Suddenly, Hannah was floating in syrup; the mishmash of senses and inputs that made up her existence as a mech vanishing from her conscious thoughts, fading into the background of her current existence. The only thing that remained was the highlighted ring; it existed on the map that she could see in her vision at all times, but it also seemed to shine in the visual inputs of the outside world she was directly looking at as well. The mech itself (which she was too far away to clearly see anyway) didn’t matter any more; all that mattered was the small strip of land that she was allowed to exist in. Everything else was nothing, nonsense, darkness. The thought of leaving it was a nightmare; the very act of staying within it was a joy that she felt both in her heart and in her crotch. This was where she belonged, and she was content here. Nothing else was enough; nothing else was correct.

The enemy started to move, bringing the edge of the world frighteningly close to her. “No,” she cried out without meaning to, and she loped forward as fast as she could to preserve distance. She could probably survive leaving the world, but she couldn’t bear to fail Handler.

“Oh, also, Edict 4: Stay downwind of the target.”

“Yes sir,” said Hannah. It came out as a moan.

At this level of Focus, the Edicts started to feel different. Focus was about detachment, leaving things behind. Edicts, on the other hand, were about attention, listening, doing. A low-level Edict couldn’t supersede any commands in the same level of Focus, so the Edicts usually faded from a crisp massage into a warm buzz, often incorporating itself into the relaxing, simple worldview of the Focus.

But Hannah had never felt an Edict 4 before.
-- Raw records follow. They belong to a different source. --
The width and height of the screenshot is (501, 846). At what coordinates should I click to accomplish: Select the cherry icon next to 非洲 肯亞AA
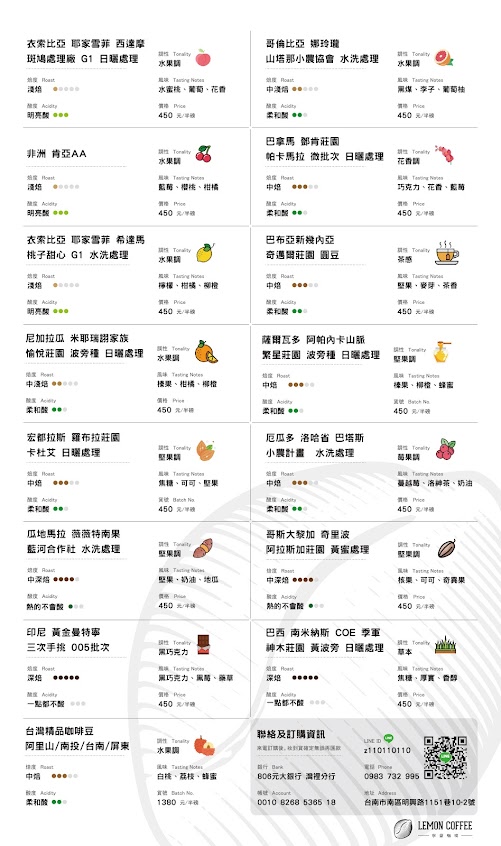point(204,154)
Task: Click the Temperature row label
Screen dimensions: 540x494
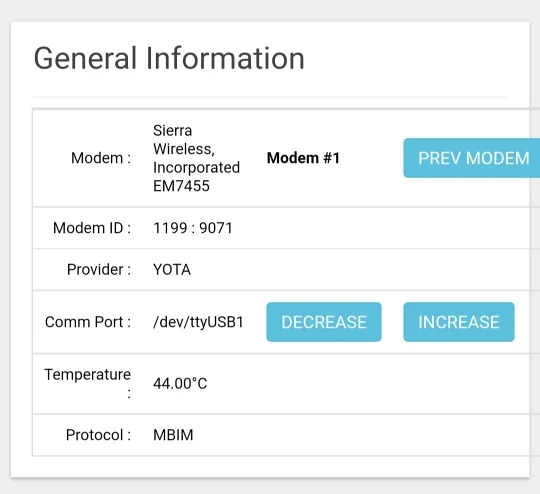Action: coord(87,383)
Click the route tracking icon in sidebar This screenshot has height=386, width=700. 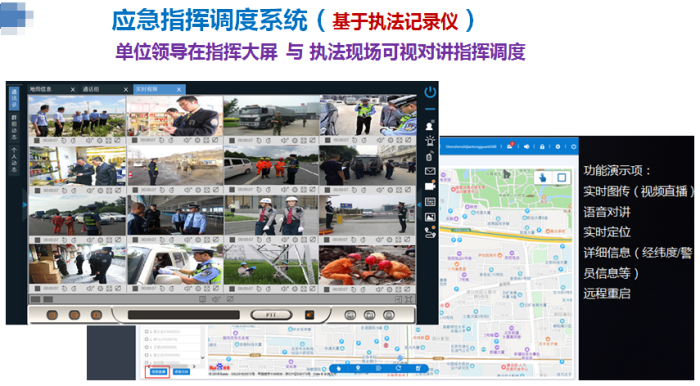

A sun seemed to burst into existence inside her mech. Her whole body was warm and bright and in the warmth was an order she could feel on her skin, and in the brightness was direction she could see with her eyes. It was wonderful and insistent and right and—

And then the wind began to change.

The warmth, the glow, became a single point on her skin. All the heat, burning through her in a single beam that traced itself across her body: STAY DOWNWIND. She felt like she was being cut open. She couldn’t bear it. It was too much, it was too much, it was too much. Desperately, she moved, bounding to a new place within her world, a place properly downwind of the target. The sun’s heat softened and returned to being wonderful instead of painful, reassuring instead of punishing.

The wind was unfortunately erratic as she followed the target. Hannah had to desperately dash from place to place around the target, brightness turned to pain turned to brightness. She was crying now, barely able to handle the sudden changes over and over again. Worse, Handler would routinely remove portions of her world, saying things like “Stay behind these mountains” or “Avoid the plains areas” into the Focus to change the shape of where she was allowed to be. She just wanted to be good, to obey. A few times she had to leave her world to stay downwind, and doing so filled her with a crushing despair and shame like nothing she’d ever felt before. When she returned to her world, the comfort and peace was immeasurable and she found herself saying “Thank you, thank you sir, thank you sir,” at the relief—until, of course, the wind shifted and the sun burned through her once again. “Handler,” she sobbed into the heart of her mech. “Sir.” Had Handler had another name she would have used that too, beseeching her love and savior with anything she had to get some sort of respite. But when Handler’s voice came, it removed her world more often than it expanded it, and it gave no comfort. At least Hannah knew she was observing her, seeing her tears and desperate thrashing against her restraints. If she followed her orders well enough, would Handler end her torment? Pain wracked her as the wind changed once again. It shifted into delight and then despair and then joy and then pain and then comfort and then shock and then pain and then pain and then brightness and then warmth and then pain and then PAIN AND THEN PAIN AND THEN—

“Fall back, pilot. You don’t need to stay in the ring anymore. I got what I need. Good work.”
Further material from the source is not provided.